[Target position records]
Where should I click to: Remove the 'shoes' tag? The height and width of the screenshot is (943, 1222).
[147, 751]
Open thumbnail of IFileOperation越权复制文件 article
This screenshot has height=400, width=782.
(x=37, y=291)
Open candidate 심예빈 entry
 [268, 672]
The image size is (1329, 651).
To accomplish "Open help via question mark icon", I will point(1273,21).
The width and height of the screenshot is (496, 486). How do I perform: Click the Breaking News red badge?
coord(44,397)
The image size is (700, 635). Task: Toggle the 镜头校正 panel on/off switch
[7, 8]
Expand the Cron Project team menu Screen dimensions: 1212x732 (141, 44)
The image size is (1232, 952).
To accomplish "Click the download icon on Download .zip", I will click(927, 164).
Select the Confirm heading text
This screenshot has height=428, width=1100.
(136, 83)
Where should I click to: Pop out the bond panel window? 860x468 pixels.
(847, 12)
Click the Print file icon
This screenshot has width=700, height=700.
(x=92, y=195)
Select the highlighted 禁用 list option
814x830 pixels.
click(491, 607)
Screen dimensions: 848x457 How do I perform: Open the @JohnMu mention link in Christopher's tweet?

== TASK DESCRIPTION ==
Copy each line from the rows above that contains the word "accomplish".

== EXERCISE ANSWER ==
To accomplish "Open help via question mark icon", I will point(1273,21).
To accomplish "Click the download icon on Download .zip", I will click(927, 164).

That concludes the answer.